こんな時こそ自分が出る場面だと、藤木はみんなに掛ける言葉を球場から帰るバスの中で
ずっと捜していた。
 周りを見渡すと、海野や3年のメンバーは未だに目を真っ赤にしている。歩は自分に責任
を感じているのか暗い顔で唇を噛み締めていた。
 補欠部員や1、2年のメンバーは落ち着き始めているようで、流した涙はすっかり乾いて
藤木を見上げていた。
「結果は残念だったけど、よくがんばった。甲子園に行けなかったのだから、悔いが残らない
ことはないだろう。けれど、この経験がきっとこの先も役に立つ。1、2年は来年に向けて
3年はこの先の人生の中で、いつかこの負けの意味を別のことで感じる事があると思う。その
時、この1敗は初めて輝く。
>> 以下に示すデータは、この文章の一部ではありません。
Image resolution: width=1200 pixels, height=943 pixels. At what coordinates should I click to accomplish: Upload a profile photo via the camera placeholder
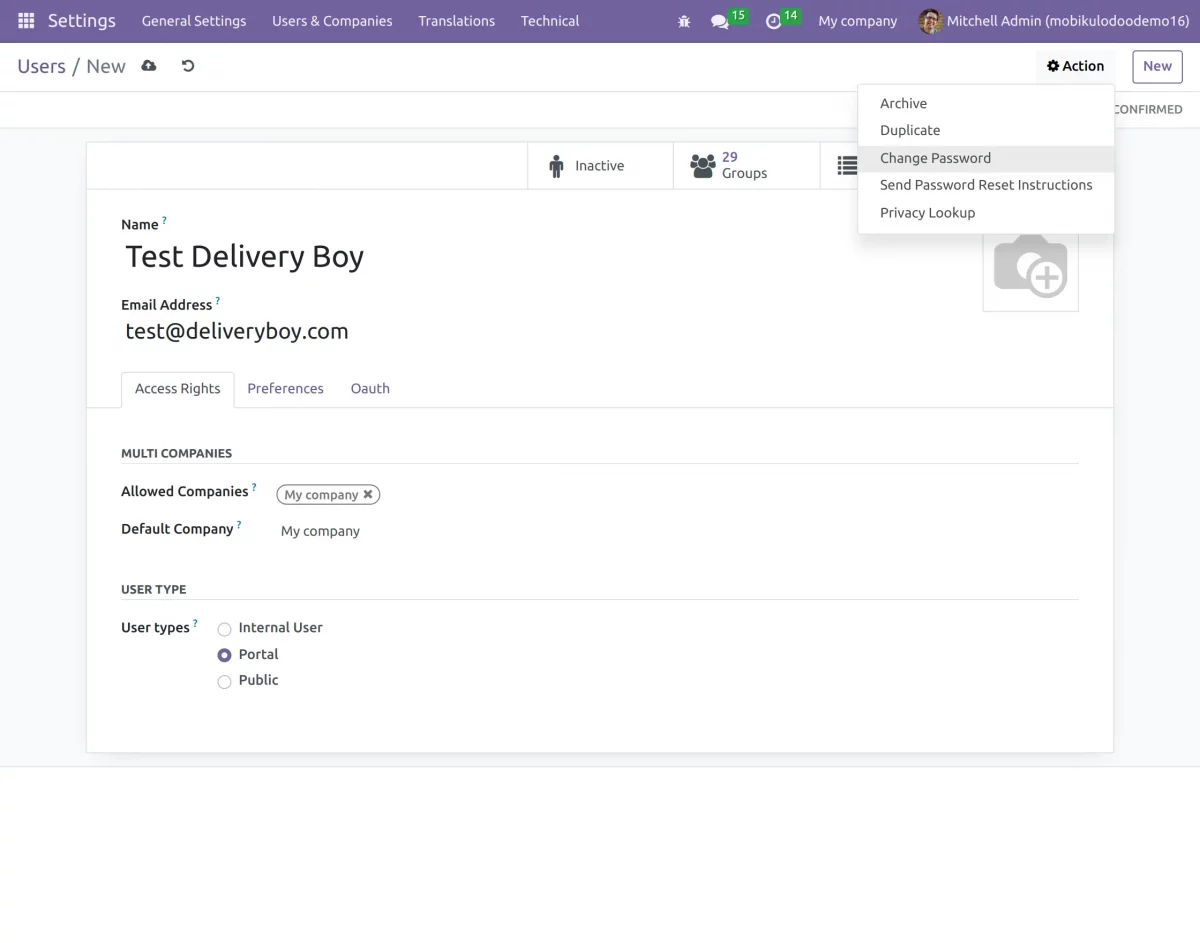pos(1030,265)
それまでは苦い思い出として自分の中でしっかり持っていればいい。
悔しいときは悔しいと叫べばいい」
藤木の言葉に3年のメンバーのすすり泣く声が聞こえる。
「本気でやったやつだけが、この悔しさを手にしたはずだ。胸を張って悔しがれ」
海野は顔を埋めて、また泣き始めている。海野の嗚咽につられて、部室の中に男達の涙声が
一斉に響いた。
 走馬灯のように3年間が浮かび上がるのだろう。苦しかった練習や、野球部内での対立。
湧井達は1、2年のメンバーよりも遥かに苦労していた。
 藤木は泣き濡れる3年の中で、唇を噛み締めて堪えている湧井に心の中で苦笑いした。
湧井のビックマウスと強がりは何時だって健在だ。
「先生・・・・・・」
歩が涙声で手を上げた。いつもは試合後、消えてしまいそうな存在なのに、今日は何時まで
経っても、藤木の目の隅に映っている。
 藤木はそれにも驚いて、歩に目をやった。
「どうした」
「一言だけ、言わせてください」
「うん。いいよ」
歩は強張った表情で頷く。握った拳は堅く微かに震えていた。
 そして立ち上がると、3年に向かって頭を下げた。
「すんませんでした・・・・・・。俺が打たれたりしなければ、甲子園いけたのに。先輩達の
夢、潰してしまいました。本当に、本当にすみませんでした」
歩の謝罪にすすり泣く声が止まる。
 誰か1人の責任にして責めてしまえればどんなに楽か、3年がその誘惑に負けそうになって
いると、湧井が立ち上がって、枯れ掛けた声を上げた。
「タカラ、いい気になるなよ」
「・・・・・・先輩?」
「誰が、お前1人の責任になんてさせるか!そうやってピッチャーが背負い込んでも、何の
意味も無い。悲劇のヒーロー演じて自己満足に陥るだけだ!」
歩が唇を噛む。湧井は語気を緩めると歩に笑ってみせた。
「お前1人の所為なんて、考えるな。言っとくけどな、野球はみんなで戦うんだ。試合が
皆の物なら、勝利も皆の物。敗戦も皆の責任だ。ピッチャーは投げて打たれただけだ。それ
以上に点数が入らなかった俺達全員の責任。勘違いするなよ」
「湧井先輩・・・・・・」
湧井は1、2年を見渡すと、一呼吸吐く。先輩としての最後の言葉。悔いの中に気持ちを
たっぷりと託して、湧井は瞬きを繰り返す。
「4回戦、準決勝、決勝・・・・・・俺達は3年間で確実に強くなった。ここまで来たんだから、
来年は絶対に甲子園行けよ。一緒にはもう戦えないけど、気持ちだけは置いていくから。
スタンドで応援してる。お前達が俺達の分まで戦って、甲子園いけること信じてるからな」
「・・・・・・はい」
バトンは引き継がれた。湧井は羨望と期待で入り混じった表情で頷いて見せた。



 こうして、湧井の――3年達の長い戦いは終わった。それと同時に豊山南の暑い夏も終わっていった。